Dancing Days (as made famous by Led Zeppelin)

“Dancing Days” is a song by English rock band Led Zeppelin. It appears on their 1973 album, Houses of the Holy, and was released as a single in the US. It was recorded at Stargroves, England in 1972. It was inspired by an Indian tune that Jimmy Page and Robert Plant heard while traveling in Bombay. This was the first track from the album to be offered for radio play by Atlantic Records. It was premiered on 24 March 1973 on the BBC Radio One Rosko lunch time show.[2]

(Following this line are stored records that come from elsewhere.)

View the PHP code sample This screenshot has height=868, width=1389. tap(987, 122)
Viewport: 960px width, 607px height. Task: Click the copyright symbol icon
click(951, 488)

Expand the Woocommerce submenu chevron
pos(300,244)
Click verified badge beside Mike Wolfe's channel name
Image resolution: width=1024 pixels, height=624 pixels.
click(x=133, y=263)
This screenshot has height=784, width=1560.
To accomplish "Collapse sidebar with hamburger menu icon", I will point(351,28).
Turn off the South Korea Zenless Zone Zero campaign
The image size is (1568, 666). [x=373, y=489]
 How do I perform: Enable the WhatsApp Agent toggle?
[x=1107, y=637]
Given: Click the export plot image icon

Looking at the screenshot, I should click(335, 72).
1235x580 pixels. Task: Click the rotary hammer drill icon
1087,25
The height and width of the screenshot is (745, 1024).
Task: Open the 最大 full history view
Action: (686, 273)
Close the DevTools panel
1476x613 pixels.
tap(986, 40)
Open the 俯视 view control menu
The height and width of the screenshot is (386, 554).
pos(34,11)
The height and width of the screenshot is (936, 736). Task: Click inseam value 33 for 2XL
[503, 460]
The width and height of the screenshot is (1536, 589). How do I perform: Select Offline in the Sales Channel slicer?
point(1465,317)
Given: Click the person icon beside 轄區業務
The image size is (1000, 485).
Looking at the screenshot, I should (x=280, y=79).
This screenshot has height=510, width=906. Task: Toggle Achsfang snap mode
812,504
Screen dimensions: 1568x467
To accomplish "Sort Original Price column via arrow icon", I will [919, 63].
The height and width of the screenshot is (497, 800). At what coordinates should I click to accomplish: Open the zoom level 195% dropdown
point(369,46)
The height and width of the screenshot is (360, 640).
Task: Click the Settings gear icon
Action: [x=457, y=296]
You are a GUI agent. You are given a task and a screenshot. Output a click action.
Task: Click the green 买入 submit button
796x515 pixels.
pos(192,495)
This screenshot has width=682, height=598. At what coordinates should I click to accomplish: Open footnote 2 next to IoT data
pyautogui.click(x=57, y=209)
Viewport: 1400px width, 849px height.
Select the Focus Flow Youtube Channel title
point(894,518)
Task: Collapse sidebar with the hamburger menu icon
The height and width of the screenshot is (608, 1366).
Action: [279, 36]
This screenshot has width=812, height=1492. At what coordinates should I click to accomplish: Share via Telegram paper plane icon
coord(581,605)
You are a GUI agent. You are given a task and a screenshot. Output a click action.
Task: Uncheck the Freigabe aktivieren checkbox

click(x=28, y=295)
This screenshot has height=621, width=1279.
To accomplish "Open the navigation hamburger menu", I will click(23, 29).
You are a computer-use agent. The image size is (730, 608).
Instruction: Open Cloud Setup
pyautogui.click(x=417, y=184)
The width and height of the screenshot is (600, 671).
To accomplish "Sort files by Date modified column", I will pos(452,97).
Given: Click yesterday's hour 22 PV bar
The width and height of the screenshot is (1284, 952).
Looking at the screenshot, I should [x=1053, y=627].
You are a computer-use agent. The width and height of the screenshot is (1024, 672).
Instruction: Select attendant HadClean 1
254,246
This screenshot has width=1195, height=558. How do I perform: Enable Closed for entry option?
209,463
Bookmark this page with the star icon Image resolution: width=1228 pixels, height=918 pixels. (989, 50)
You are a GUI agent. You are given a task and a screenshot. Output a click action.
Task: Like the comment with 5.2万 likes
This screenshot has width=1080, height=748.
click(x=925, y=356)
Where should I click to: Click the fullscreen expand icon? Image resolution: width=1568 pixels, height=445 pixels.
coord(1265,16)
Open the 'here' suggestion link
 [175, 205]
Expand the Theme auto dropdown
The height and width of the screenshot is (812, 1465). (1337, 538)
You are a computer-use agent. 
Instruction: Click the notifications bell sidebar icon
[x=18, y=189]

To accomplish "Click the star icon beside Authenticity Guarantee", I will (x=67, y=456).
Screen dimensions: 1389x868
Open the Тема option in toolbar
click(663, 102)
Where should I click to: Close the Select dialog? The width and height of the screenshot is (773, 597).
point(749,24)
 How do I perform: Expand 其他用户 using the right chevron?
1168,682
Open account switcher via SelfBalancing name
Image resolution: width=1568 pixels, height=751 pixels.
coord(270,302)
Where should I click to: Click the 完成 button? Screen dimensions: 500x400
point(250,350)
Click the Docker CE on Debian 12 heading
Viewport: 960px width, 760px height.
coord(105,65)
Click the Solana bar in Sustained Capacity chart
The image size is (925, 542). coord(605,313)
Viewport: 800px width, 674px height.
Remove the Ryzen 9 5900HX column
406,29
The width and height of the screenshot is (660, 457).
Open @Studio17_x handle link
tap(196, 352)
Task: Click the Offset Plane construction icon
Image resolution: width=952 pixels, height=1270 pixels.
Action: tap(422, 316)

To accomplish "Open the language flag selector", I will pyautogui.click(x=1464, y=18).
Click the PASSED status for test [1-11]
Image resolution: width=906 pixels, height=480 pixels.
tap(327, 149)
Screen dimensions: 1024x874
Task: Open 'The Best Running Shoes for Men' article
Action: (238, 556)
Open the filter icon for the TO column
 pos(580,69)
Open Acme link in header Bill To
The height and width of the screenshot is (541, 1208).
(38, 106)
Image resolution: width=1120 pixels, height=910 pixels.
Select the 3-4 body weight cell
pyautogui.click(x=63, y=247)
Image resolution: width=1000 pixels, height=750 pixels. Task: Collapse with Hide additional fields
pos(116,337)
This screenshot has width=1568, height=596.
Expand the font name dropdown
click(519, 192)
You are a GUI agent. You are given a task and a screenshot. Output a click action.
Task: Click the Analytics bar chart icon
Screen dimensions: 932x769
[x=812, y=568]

As with the single’s A-side, “Over the Hills and Far Away”, “Dancing Days” was introduced by the band in concert well ahead of its commercial release. Although a bootleg tape purports to prove it was first played at the Wembley Empire Pool in November 1971, evidence suggests its inclusion on this tape was a hoax. The earliest live documented reference is in Seattle on 19 June 1972 where the song was performed twice: once during the main set and again as an encore;[2] it was then performed frequently during the rest of this tour, with a version appearing on the live album, How the West Was Won. With the release of Houses of the Holy, however, “Dancing Days” was largely dropped from concerts, although an abridged, acoustic version was occasionally performed during the 1977 U.S. tour.[2] A full electric version was played as an encore on 13 July 1973 at Cobo Hall, Detroit, Michigan as featured on the “Monsters of Rock” bootleg.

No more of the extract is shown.